Stored items:
——————————

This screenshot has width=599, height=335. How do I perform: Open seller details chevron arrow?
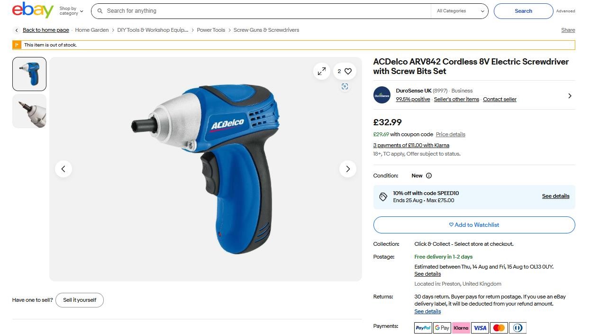(x=570, y=95)

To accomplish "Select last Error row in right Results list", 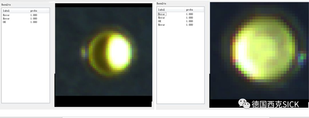I will 161,25.

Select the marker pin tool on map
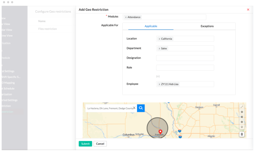click(242, 127)
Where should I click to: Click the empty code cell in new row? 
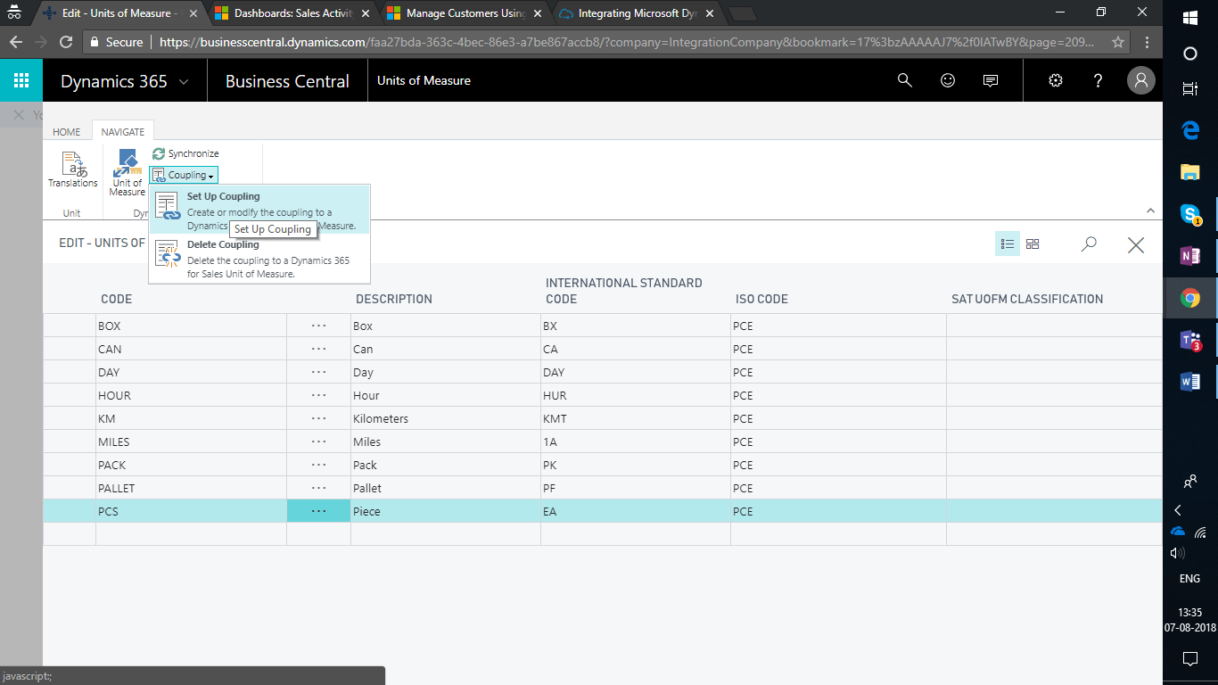pyautogui.click(x=190, y=533)
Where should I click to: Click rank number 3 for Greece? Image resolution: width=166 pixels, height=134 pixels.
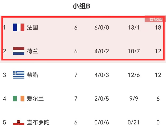(4, 75)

——————————

YOUR GOAL: Reproduce only the lines from the line with "Where should I click to: Click rank" to the end of the entries. Keep both ends, copy them exactly, and omit every picture.

RESPONSE:
Where should I click to: Click rank number 3 for Greece? Image resolution: width=166 pixels, height=134 pixels.
(4, 75)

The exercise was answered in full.